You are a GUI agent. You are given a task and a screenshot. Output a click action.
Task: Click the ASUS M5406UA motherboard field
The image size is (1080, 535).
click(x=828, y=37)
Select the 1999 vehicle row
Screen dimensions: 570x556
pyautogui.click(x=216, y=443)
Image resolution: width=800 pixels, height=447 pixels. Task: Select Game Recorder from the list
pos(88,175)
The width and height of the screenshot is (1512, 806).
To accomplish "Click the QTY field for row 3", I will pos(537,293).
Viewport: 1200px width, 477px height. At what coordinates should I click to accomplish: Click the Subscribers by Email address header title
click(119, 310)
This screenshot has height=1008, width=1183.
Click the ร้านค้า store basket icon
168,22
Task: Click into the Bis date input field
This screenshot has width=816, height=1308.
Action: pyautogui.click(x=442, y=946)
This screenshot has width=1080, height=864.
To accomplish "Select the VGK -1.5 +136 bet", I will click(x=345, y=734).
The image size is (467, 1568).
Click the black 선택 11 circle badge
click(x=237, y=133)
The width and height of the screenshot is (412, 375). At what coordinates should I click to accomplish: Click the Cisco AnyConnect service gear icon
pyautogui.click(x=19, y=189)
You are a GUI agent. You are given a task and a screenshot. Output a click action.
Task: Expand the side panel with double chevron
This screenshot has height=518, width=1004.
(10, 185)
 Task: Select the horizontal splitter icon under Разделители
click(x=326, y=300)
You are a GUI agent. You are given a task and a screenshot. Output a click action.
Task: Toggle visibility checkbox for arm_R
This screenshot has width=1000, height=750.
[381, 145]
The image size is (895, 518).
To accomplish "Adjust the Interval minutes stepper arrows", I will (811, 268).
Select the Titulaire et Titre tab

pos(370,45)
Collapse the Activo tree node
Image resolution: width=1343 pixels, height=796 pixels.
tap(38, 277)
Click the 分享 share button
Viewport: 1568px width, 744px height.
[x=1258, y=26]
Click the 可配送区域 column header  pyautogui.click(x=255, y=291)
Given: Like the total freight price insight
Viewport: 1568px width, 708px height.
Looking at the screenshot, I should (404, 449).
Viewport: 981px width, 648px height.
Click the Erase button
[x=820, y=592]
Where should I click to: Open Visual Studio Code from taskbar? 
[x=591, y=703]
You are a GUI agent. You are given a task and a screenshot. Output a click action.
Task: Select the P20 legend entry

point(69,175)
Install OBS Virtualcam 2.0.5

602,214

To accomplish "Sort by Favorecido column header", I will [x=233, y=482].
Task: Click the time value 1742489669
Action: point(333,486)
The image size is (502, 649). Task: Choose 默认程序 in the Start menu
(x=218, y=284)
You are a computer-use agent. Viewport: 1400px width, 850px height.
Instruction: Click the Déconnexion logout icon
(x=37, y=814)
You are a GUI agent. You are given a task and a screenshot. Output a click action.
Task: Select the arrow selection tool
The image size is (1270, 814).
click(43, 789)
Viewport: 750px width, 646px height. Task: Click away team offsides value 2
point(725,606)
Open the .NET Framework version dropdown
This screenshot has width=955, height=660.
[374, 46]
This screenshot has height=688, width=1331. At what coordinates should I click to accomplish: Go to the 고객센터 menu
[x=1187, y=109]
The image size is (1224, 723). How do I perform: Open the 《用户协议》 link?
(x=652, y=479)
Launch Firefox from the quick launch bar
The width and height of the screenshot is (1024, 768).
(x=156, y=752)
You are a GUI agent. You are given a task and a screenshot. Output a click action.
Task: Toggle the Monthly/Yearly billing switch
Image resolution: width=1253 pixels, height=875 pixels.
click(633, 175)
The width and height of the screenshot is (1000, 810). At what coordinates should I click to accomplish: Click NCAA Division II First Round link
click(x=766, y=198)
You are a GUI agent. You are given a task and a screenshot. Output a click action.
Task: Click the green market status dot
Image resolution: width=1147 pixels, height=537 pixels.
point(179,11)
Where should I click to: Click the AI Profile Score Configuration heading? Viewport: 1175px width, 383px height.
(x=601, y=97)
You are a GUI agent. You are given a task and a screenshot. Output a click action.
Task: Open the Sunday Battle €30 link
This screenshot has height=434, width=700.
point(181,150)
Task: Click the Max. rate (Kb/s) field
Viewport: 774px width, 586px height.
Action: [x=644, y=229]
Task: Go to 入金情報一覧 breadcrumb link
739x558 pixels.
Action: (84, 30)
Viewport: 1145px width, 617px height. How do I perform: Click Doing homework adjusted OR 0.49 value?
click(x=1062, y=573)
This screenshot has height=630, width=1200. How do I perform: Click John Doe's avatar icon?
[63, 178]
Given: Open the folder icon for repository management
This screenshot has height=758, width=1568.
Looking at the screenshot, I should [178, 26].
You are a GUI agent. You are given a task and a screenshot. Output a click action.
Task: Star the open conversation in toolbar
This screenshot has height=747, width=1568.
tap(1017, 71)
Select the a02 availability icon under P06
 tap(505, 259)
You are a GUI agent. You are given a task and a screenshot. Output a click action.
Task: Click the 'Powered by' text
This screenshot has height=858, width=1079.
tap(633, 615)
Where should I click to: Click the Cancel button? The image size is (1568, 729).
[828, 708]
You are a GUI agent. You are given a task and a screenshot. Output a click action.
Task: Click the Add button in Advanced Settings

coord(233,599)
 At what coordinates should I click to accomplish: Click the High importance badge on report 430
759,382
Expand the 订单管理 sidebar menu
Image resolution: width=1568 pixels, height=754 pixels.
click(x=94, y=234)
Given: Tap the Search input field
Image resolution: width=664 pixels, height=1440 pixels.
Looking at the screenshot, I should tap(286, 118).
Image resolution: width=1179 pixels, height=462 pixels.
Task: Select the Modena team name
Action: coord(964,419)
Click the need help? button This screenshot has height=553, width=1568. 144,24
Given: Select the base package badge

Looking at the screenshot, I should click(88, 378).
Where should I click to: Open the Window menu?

*WORK ORDER*. What you return must match the listing exactly, with nothing missing.

*RESPONSE FOR THIS EXERCISE*.
You are a GUI agent. You are given a task and a screenshot. Output a click action.
Task: Click the ASUS M5406UA motherboard field
The image size is (1080, 535).
click(x=828, y=37)
Select the 1999 vehicle row
Screen dimensions: 570x556
pyautogui.click(x=216, y=443)
Image resolution: width=800 pixels, height=447 pixels. Task: Select Game Recorder from the list
pos(88,175)
The width and height of the screenshot is (1512, 806).
To accomplish "Click the QTY field for row 3", I will pos(537,293).
Viewport: 1200px width, 477px height. At what coordinates should I click to accomplish: Click the Subscribers by Email address header title
click(119, 310)
This screenshot has height=1008, width=1183.
Click the ร้านค้า store basket icon
168,22
Task: Click into the Bis date input field
This screenshot has width=816, height=1308.
Action: pyautogui.click(x=442, y=946)
This screenshot has width=1080, height=864.
To accomplish "Select the VGK -1.5 +136 bet", I will click(x=345, y=734).
The image size is (467, 1568).
Click the black 선택 11 circle badge
click(x=237, y=133)
The width and height of the screenshot is (412, 375). At what coordinates should I click to accomplish: Click the Cisco AnyConnect service gear icon
pyautogui.click(x=19, y=189)
You are a GUI agent. You are given a task and a screenshot. Output a click action.
Task: Expand the side panel with double chevron
This screenshot has height=518, width=1004.
(10, 185)
 Task: Select the horizontal splitter icon under Разделители
click(x=326, y=300)
You are a GUI agent. You are given a task and a screenshot. Output a click action.
Task: Toggle visibility checkbox for arm_R
This screenshot has width=1000, height=750.
[381, 145]
The image size is (895, 518).
To accomplish "Adjust the Interval minutes stepper arrows", I will (811, 268).
Select the Titulaire et Titre tab

pos(370,45)
Collapse the Activo tree node
Image resolution: width=1343 pixels, height=796 pixels.
tap(38, 277)
Click the 分享 share button
Viewport: 1568px width, 744px height.
[x=1258, y=26]
Click the 可配送区域 column header  pyautogui.click(x=255, y=291)
Given: Like the total freight price insight
Viewport: 1568px width, 708px height.
Looking at the screenshot, I should (404, 449).
Viewport: 981px width, 648px height.
Click the Erase button
[x=820, y=592]
Where should I click to: Open Visual Studio Code from taskbar? 
[x=591, y=703]
You are a GUI agent. You are given a task and a screenshot. Output a click action.
Task: Select the P20 legend entry

point(69,175)
Install OBS Virtualcam 2.0.5

602,214

To accomplish "Sort by Favorecido column header", I will [x=233, y=482].
Task: Click the time value 1742489669
Action: point(333,486)
The image size is (502, 649). Task: Choose 默认程序 in the Start menu
(x=218, y=284)
You are a computer-use agent. Viewport: 1400px width, 850px height.
Instruction: Click the Déconnexion logout icon
(x=37, y=814)
You are a GUI agent. You are given a task and a screenshot. Output a click action.
Task: Select the arrow selection tool
The image size is (1270, 814).
click(43, 789)
Viewport: 750px width, 646px height. Task: Click away team offsides value 2
point(725,606)
Open the .NET Framework version dropdown
This screenshot has width=955, height=660.
[374, 46]
This screenshot has height=688, width=1331. At what coordinates should I click to accomplish: Go to the 고객센터 menu
[x=1187, y=109]
The image size is (1224, 723). How do I perform: Open the 《用户协议》 link?
(x=652, y=479)
Launch Firefox from the quick launch bar
The width and height of the screenshot is (1024, 768).
(x=156, y=752)
You are a GUI agent. You are given a task and a screenshot. Output a click action.
Task: Toggle the Monthly/Yearly billing switch
Image resolution: width=1253 pixels, height=875 pixels.
click(633, 175)
The width and height of the screenshot is (1000, 810). At what coordinates should I click to accomplish: Click NCAA Division II First Round link
click(x=766, y=198)
You are a GUI agent. You are given a task and a screenshot. Output a click action.
Task: Click the green market status dot
Image resolution: width=1147 pixels, height=537 pixels.
point(179,11)
Where should I click to: Click the AI Profile Score Configuration heading? Viewport: 1175px width, 383px height.
(x=601, y=97)
You are a GUI agent. You are given a task and a screenshot. Output a click action.
Task: Open the Sunday Battle €30 link
This screenshot has height=434, width=700.
point(181,150)
Task: Click the Max. rate (Kb/s) field
Viewport: 774px width, 586px height.
Action: [x=644, y=229]
Task: Go to 入金情報一覧 breadcrumb link
739x558 pixels.
Action: (84, 30)
Viewport: 1145px width, 617px height. How do I perform: Click Doing homework adjusted OR 0.49 value?
click(x=1062, y=573)
This screenshot has height=630, width=1200. How do I perform: Click John Doe's avatar icon?
[63, 178]
Given: Open the folder icon for repository management
This screenshot has height=758, width=1568.
Looking at the screenshot, I should [178, 26].
You are a GUI agent. You are given a task and a screenshot. Output a click action.
Task: Star the open conversation in toolbar
This screenshot has height=747, width=1568.
tap(1017, 71)
Select the a02 availability icon under P06
 tap(505, 259)
You are a GUI agent. You are given a task and a screenshot. Output a click action.
Task: Click the 'Powered by' text
This screenshot has height=858, width=1079.
tap(633, 615)
Where should I click to: Click the Cancel button? The image size is (1568, 729).
[828, 708]
You are a GUI agent. You are given a task and a screenshot. Output a click action.
Task: Click the Add button in Advanced Settings

coord(233,599)
 At what coordinates should I click to accomplish: Click the High importance badge on report 430
759,382
Expand the 订单管理 sidebar menu
Image resolution: width=1568 pixels, height=754 pixels.
click(x=94, y=234)
Given: Tap the Search input field
Image resolution: width=664 pixels, height=1440 pixels.
Looking at the screenshot, I should tap(286, 118).
Image resolution: width=1179 pixels, height=462 pixels.
Task: Select the Modena team name
Action: coord(964,419)
Click the need help? button This screenshot has height=553, width=1568. 144,24
Given: Select the base package badge

Looking at the screenshot, I should click(88, 378).
Where should I click to: Open the Window menu?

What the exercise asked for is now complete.